Extract to read ->

A Reinforcement Learning Algorithm for Underwater Environment Search

Konferenz: CAIBDA 2022 - 2nd International Conference on Artificial Intelligence, Big Data and Algorithms
17.06.2022 - 19.06.2022 in Nanjing, China

Tagungsband: CAIBDA 2022

Seiten: 7Sprache: EnglischTyp: PDF

Autoren:
Xiong, Minglei (State Key Laboratory for Turbulence and Complex Systems, Intelligent Biomimetic Design Lab, College of Engineering, Peking University, Beijing, China & Boya Gongdao (Beijing) Robot Technology Co., Ltd., Beijing, China)
Xie, Guangming (State Key Laboratory for Turbulence and Complex Systems, Intelligent Biomimetic Design Lab, College of Engineering, Peking University, Beijing, China & Peng Cheng Laboratory, Shenzhen, China)

Source material ->
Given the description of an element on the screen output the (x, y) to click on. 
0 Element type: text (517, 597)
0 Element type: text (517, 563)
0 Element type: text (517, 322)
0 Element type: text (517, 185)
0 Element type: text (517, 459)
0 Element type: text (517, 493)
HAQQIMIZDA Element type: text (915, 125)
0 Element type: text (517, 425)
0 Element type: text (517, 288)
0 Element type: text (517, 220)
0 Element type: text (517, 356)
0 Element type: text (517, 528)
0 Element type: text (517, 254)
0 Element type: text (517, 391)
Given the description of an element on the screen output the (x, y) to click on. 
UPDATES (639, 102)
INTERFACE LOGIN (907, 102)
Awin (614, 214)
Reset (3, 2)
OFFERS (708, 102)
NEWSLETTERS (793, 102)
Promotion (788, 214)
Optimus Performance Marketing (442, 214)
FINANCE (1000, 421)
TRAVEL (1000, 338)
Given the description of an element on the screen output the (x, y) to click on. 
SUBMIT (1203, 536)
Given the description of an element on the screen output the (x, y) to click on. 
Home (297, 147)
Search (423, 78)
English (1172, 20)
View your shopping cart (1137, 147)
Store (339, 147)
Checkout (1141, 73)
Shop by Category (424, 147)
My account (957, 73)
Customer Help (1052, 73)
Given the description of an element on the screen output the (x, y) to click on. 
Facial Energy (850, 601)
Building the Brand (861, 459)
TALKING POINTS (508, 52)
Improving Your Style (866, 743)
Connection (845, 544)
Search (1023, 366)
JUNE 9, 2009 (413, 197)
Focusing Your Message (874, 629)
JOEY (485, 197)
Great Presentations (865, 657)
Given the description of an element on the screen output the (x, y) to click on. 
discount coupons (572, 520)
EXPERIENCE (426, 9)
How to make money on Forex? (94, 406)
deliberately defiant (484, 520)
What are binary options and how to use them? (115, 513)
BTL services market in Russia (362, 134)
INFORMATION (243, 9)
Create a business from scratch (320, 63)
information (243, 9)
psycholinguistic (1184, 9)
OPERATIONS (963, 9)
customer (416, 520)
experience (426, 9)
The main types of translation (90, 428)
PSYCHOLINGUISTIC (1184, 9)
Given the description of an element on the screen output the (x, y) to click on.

Exercise instructions ->
1. According to the paper entry, in which city and country was the conference held?
2. Carry on writing the paper entry for the underwater search algorithm from the point where it ends.
The listing can be set aside.

Outputs by task ->
1. Nanjing, China.

2.
Inhalt:
Known as an intelligent learning algorithm that can be employed with- out any sufficient prior information, the reinforcement learning algorithm has been widely used recently. The underwater unknown 3D environment search is a typical application scenario lacking any prior knowledge. This study proposes an algorithm framework including one agent and an intelligent swarm based on the idea of reinforcement learning. This learning algorithm can be adopted to train only one individual. Many of such individuals will then create an intelligent group which can efficiently and completely search underwater unknown 3D environments. Moreover, the proposed algorithm needs no further prior knowledge of the unknown environment. Even if the algorithm fails to reach the optimal level in the use of reinforcement learning, the results confirm the applicability prospect of reinforcement learning in this field and provide an appealing direction.